■ **DATASET ROWS**:
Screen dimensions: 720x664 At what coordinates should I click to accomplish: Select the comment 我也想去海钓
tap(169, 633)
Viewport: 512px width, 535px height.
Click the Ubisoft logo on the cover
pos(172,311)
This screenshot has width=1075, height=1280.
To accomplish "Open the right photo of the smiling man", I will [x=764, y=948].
--
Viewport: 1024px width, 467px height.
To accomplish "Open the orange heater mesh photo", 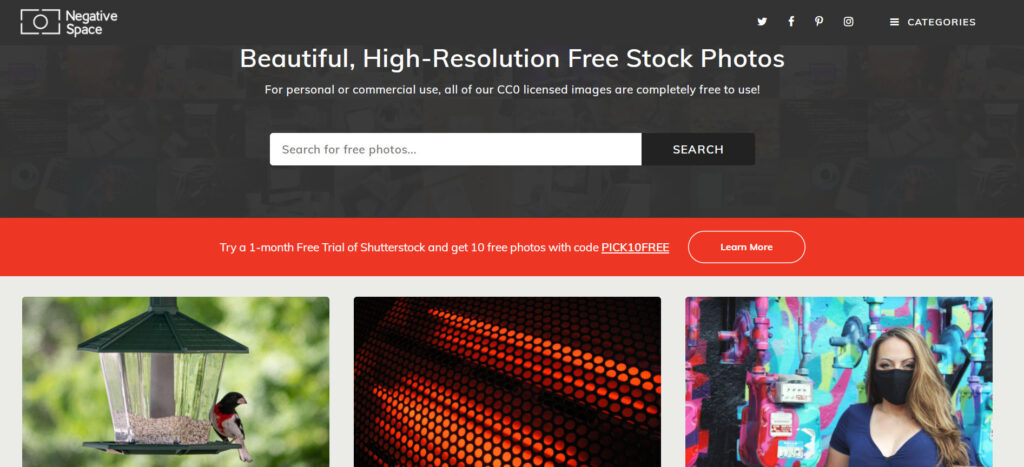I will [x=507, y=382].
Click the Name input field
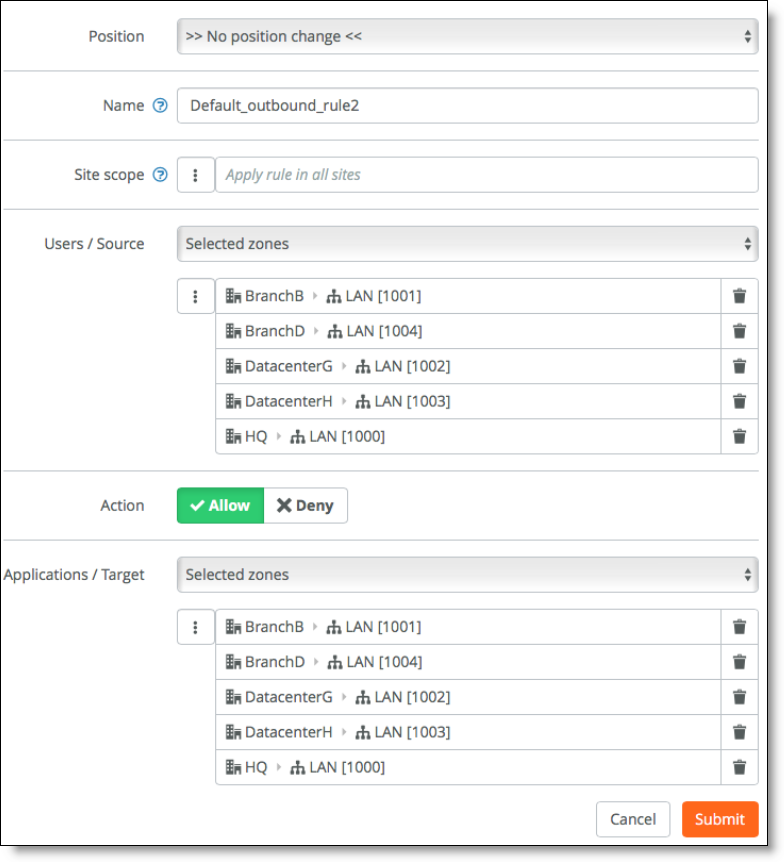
...
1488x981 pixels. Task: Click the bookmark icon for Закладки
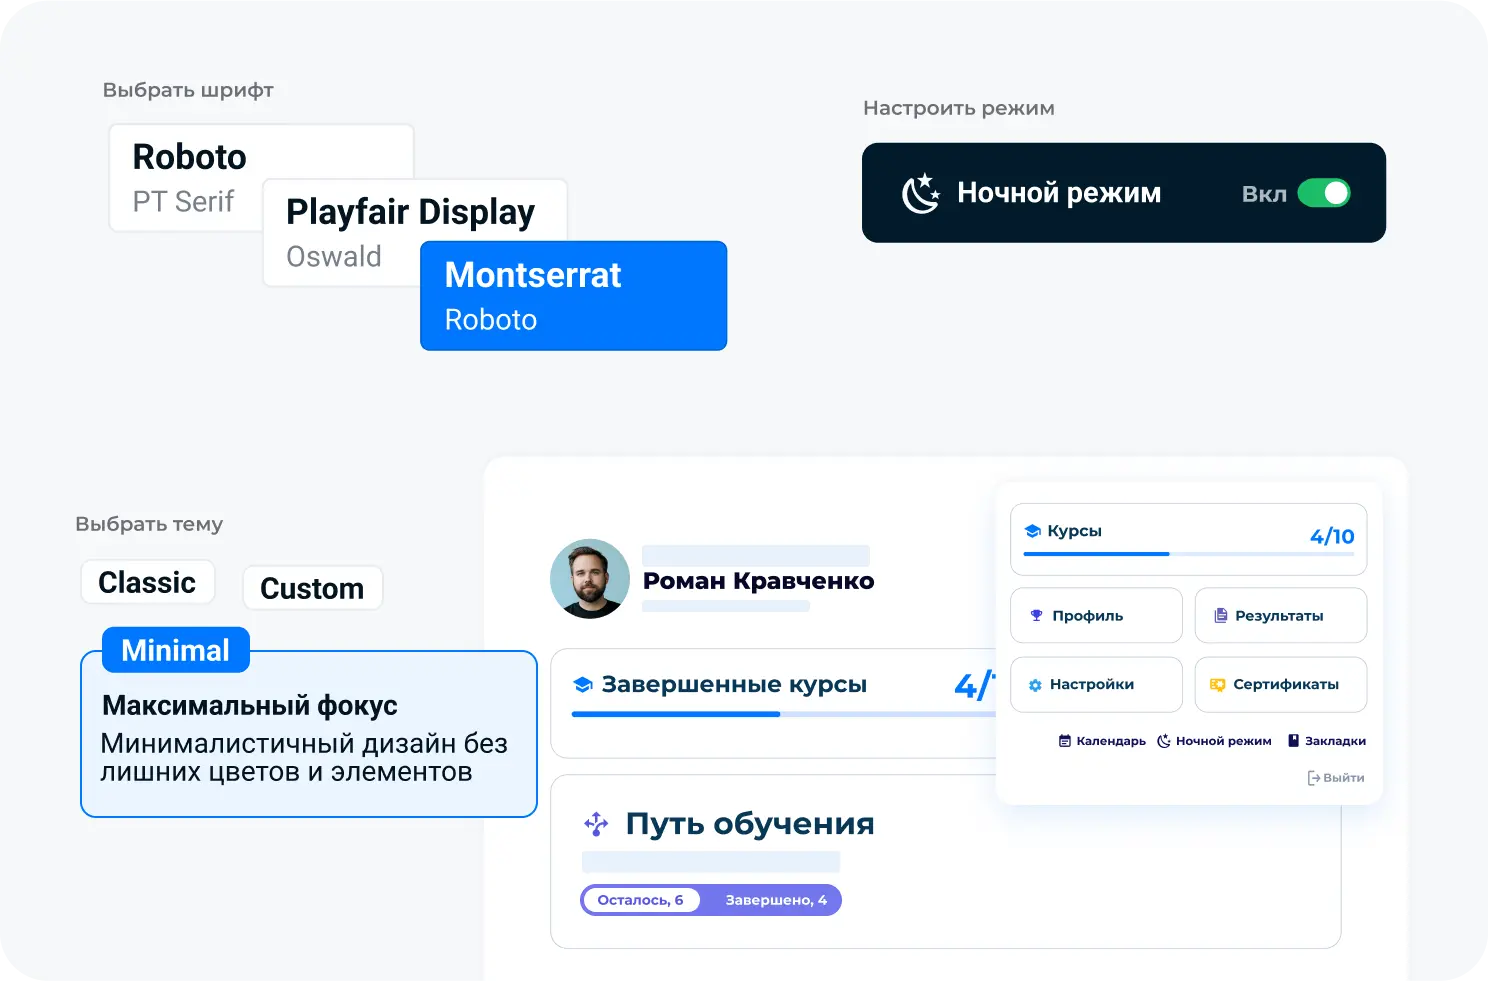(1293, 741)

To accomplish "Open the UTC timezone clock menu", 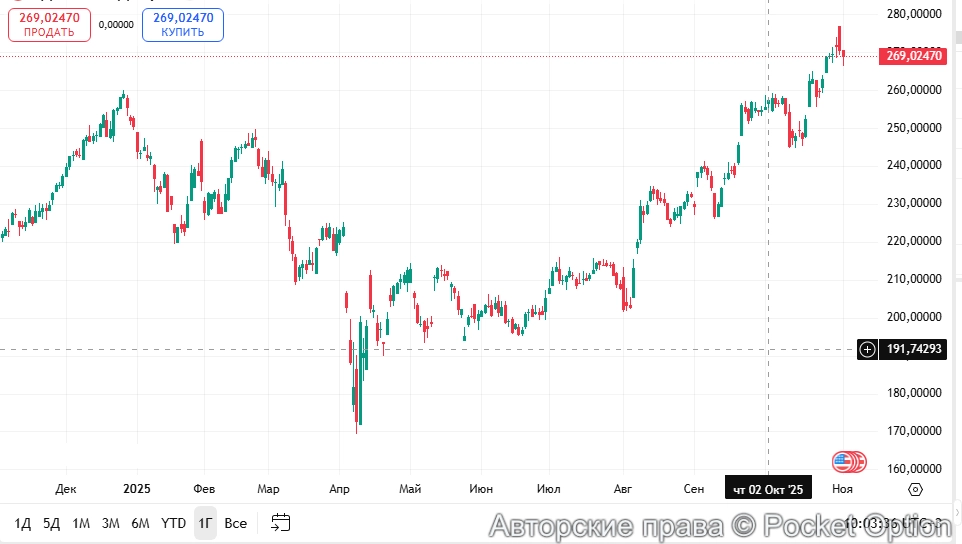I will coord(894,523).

■ **GIVEN PROBLEM**:
Copy everything from the line containing "Screen dimensions: 720x664" down to the line containing "will [x=764, y=948].", putting "box art" in place of "cover" and leaving everything else untouched.

■ **WRITTEN ANSWER**:
Screen dimensions: 720x664 At what coordinates should I click to accomplish: Select the comment 我也想去海钓
tap(169, 633)
Viewport: 512px width, 535px height.
Click the Ubisoft logo on the box art
pos(172,311)
This screenshot has width=1075, height=1280.
To accomplish "Open the right photo of the smiling man", I will [x=764, y=948].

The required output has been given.